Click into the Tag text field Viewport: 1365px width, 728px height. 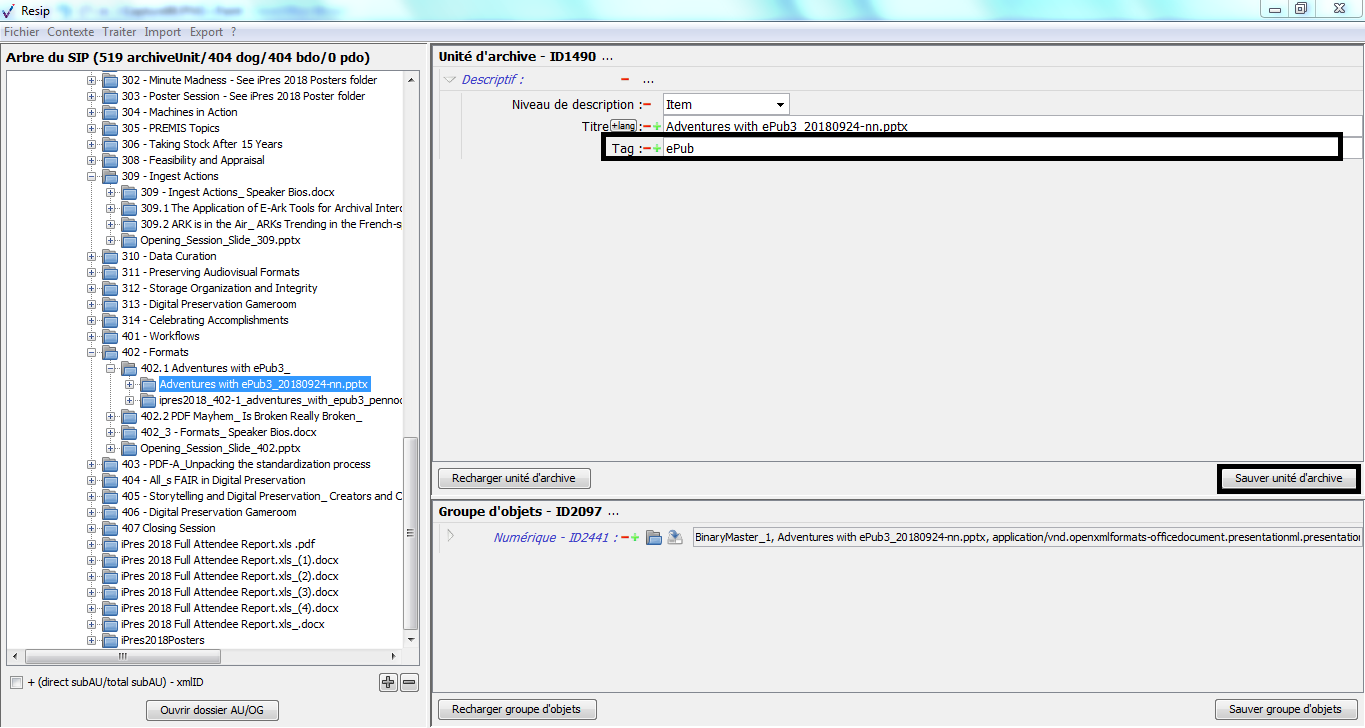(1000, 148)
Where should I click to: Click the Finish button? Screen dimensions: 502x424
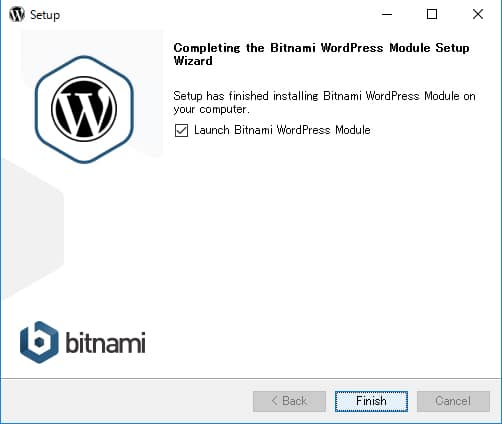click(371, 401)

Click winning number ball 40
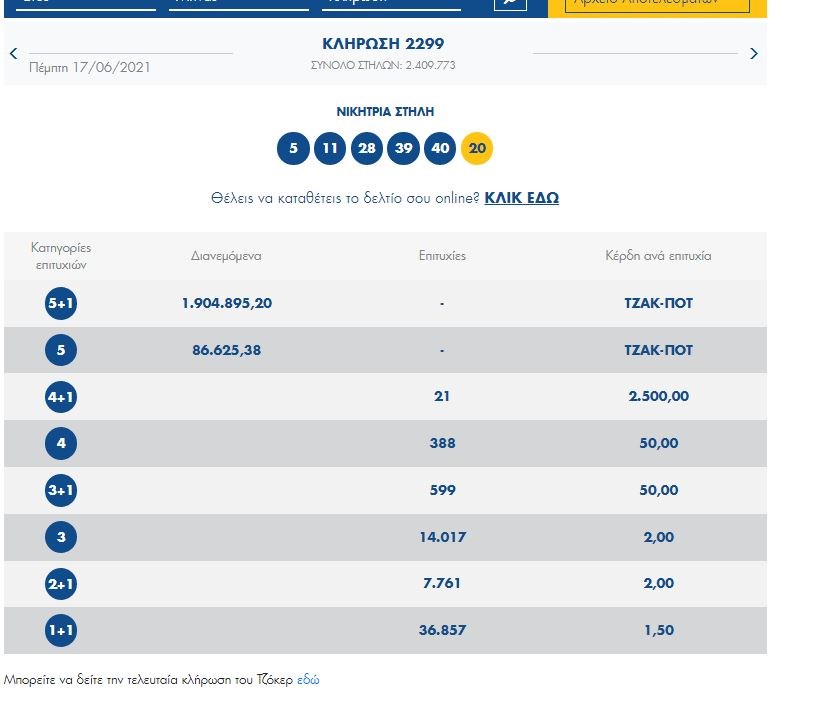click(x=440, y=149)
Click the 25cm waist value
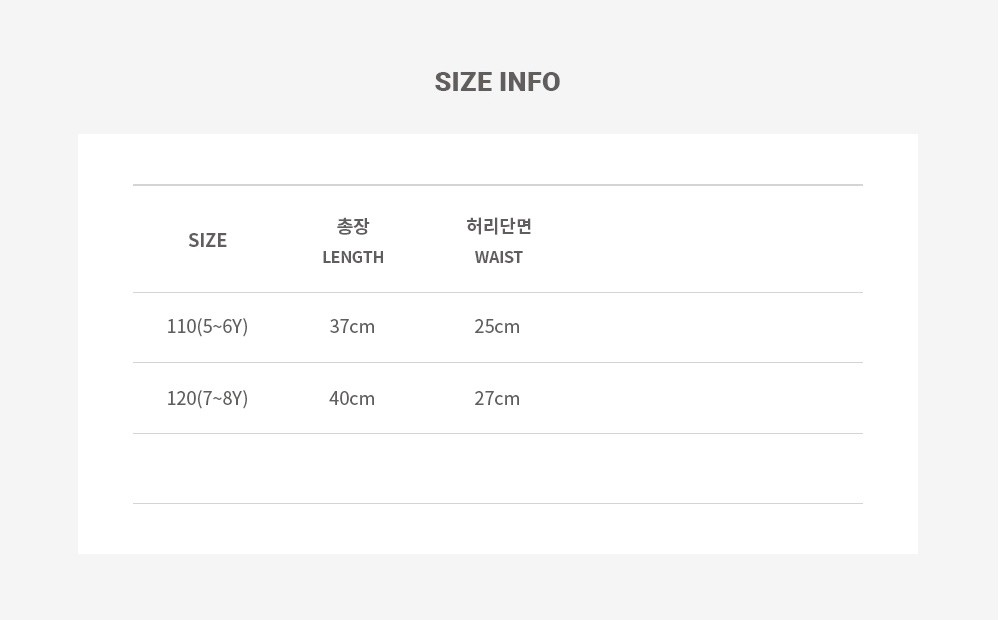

........

** TASK REQUIREMENTS **
Could you set down exactly, and only, the lines from the line containing "Click winning number ball 40" through the last line of the records, both included, without the pictures?

** RESPONSE BOX **
Click winning number ball 40
click(x=440, y=149)
Click the 25cm waist value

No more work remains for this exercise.